Colton Sceviour is a good hockey player. After spending four years fighting his way to the NHL via the AHL’s Texas Stars, Sceviour finally got his chance to stick with the big club this past season. In the 26 games he played for the Stars he put up a respectable 8 goals and 4 assists for 12 points. He figures to be on the opening night roster come October, and he will probably also get a look on both top lines throughout the season.
A lot of Dallas Stars fans have been rooting for Sceviour, along with fellow long time Texas Stars scorer Travis Morin, for a couple of years now; and it was a breath of fresh air to see the hard working forward stay in the lineup. Now, it’s time to build on last season’s success.
So far, Sceviour has shown that he deserves a shot at the NHL; now it’s up to him to show that he deserves to keep that spot, and that’s where things start to get interesting.
At 25 years old, Colton Sceviour is no longer considered a prospect. Instead, he falls somewhere between professional minor leaguer and NHL regular, leaning towards the latter at the moment. He’s not old, in the middle of what people are beginning to consider the prime years for goal-scoring forwards. What he’s too old for, however, is changing who he is as a player.
Twelve points in 26 games is nothing to sneeze at. That rate of production over a full season adds up to 37 points, which would put him at fourth in points on last year’s team. Whether or not he’s able to maintain or increase that pace is entirely up for debate. While he knows how to be a scorer in a pro league, it took him a few years to establish that in the AHL; and the NHL is a different and many-more-headed monster.
Returning to what I said a couple of paragraphs ago, he’s too old to change into something he’s not. That something is a fourth line defensive grinder. He’s not bad in his own end and he works hard, but his skill set is more suited to the top six; if he were to keep his NHL job for the long-term it would be in a top six, or on a scoring third line – which is already full on this team.
So the question becomes: Is Colton Sceviour good enough to play in the NHL in the top six? The Dallas Stars really need another scoring winger for the top two lines next year, so he may be able to beat Erik Cole for that spot, if Cole continues his inconsistent ways.
Past next year, however, is a bit of a mystery. He’ll be 26 going into the 2015 season and the Stars have a number of very good offensive prospects who will be in the same boat as him but younger. From an organizational standpoint, it makes a lot more sense to trade away or bury a 26 year old who just put up 35-40 points in his first full NHL season and keep a 20-22 year old who can put up similar numbers, or whose skill set would be more suited to 3rd/4th line minutes.

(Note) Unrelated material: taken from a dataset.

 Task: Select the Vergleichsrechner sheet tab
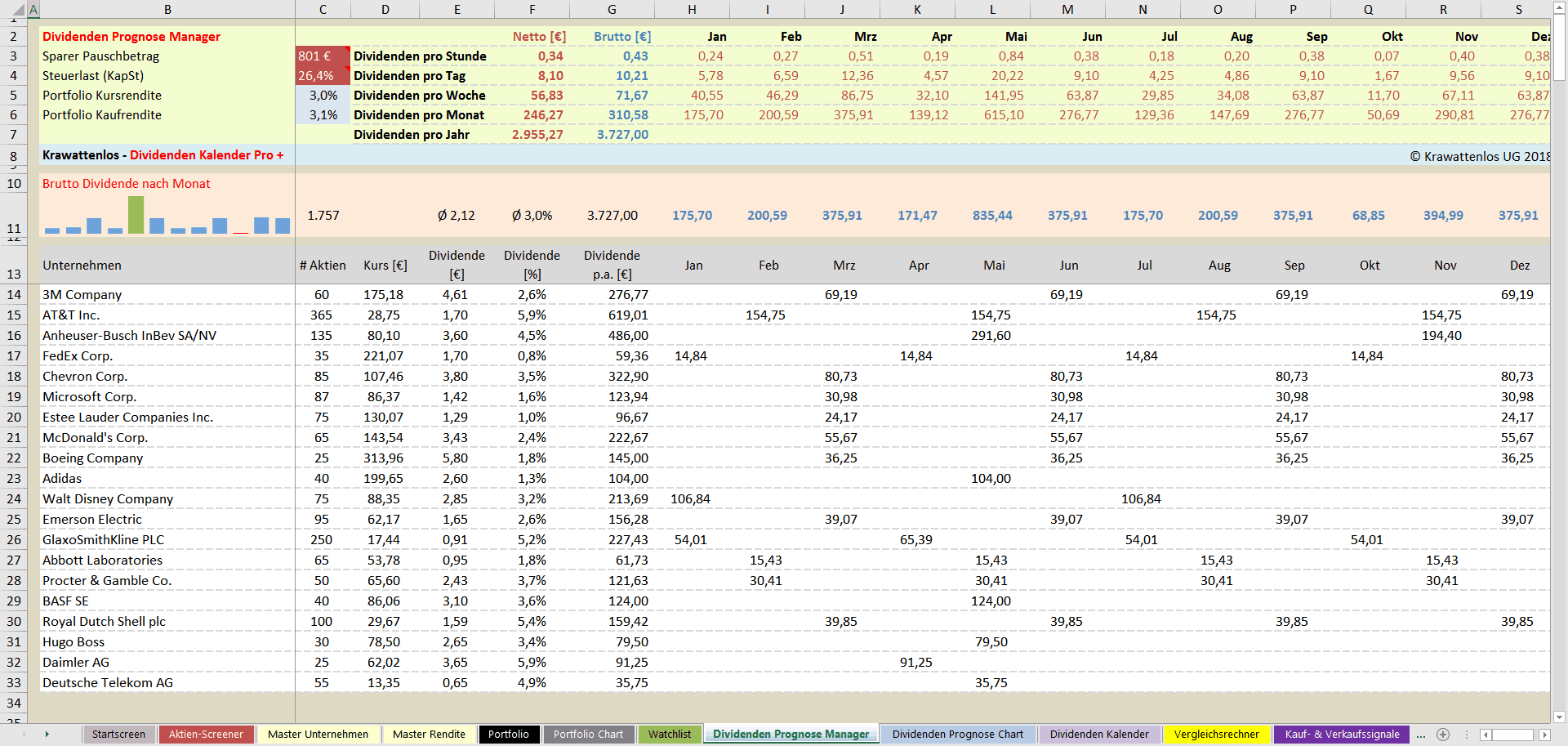point(1216,735)
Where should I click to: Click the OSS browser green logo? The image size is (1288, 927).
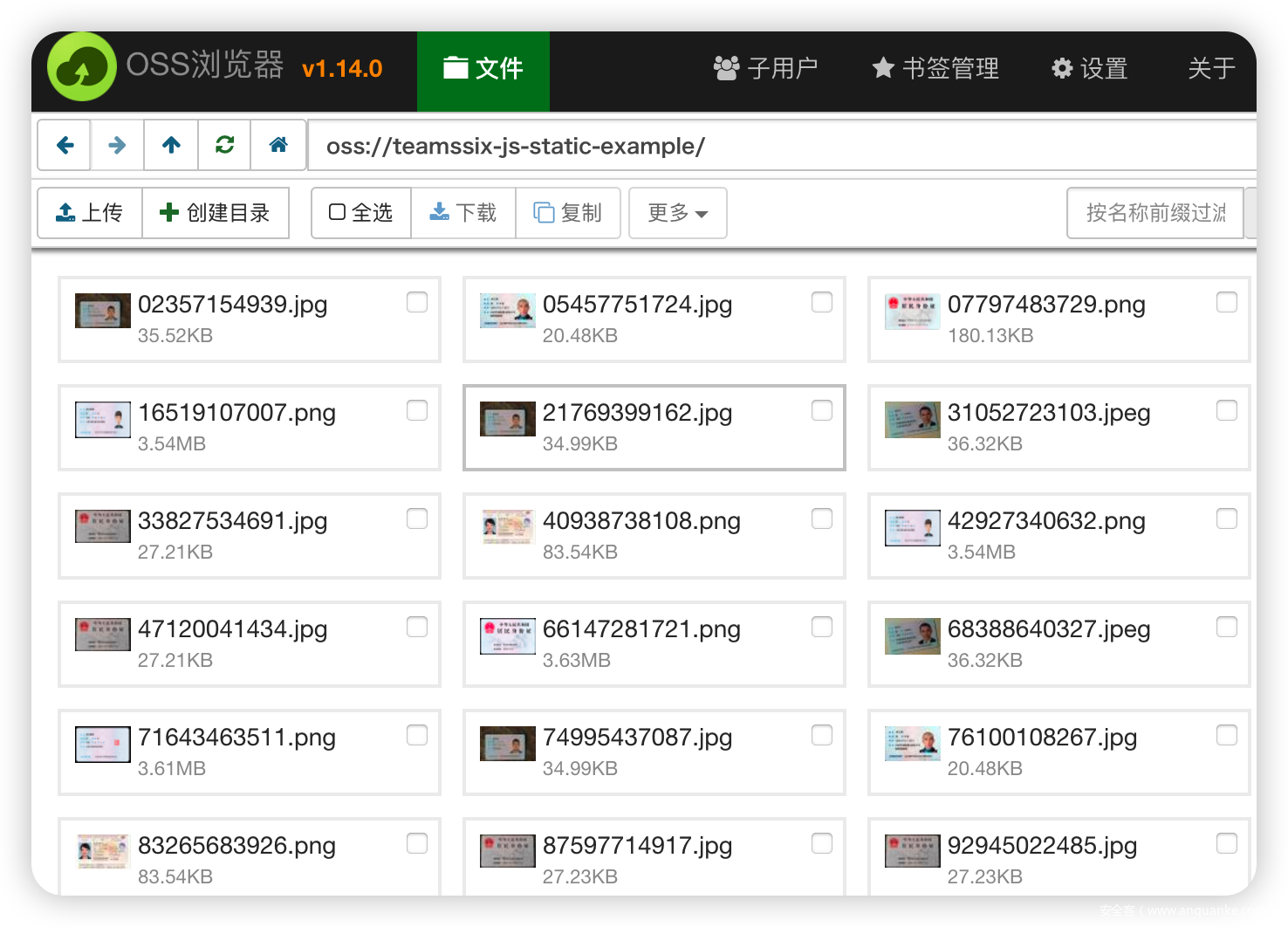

Jim Nill’s recent trades have made that a bit less of a problem for Sceviour, but Brett Ritchie, Curtis McKenzie, Matej Stransky, Scott Glennie, and even Jason Dickinson all might seem like better options for what he offers. (That doesn’t mean those guys are going to stay in the bottom six)
This coming season will be huge in determining Sceviour’s future on the Stars. If he can be a consistently solid (not spectacular) scoring threat on a second line with Jason Spezza feeding him, he’ll likely be looked at as a longer term option. If not, it doesn’t make much sense to keep an offensively minded forward like him around in the bottom six when other, younger players could fill that role more comfortably.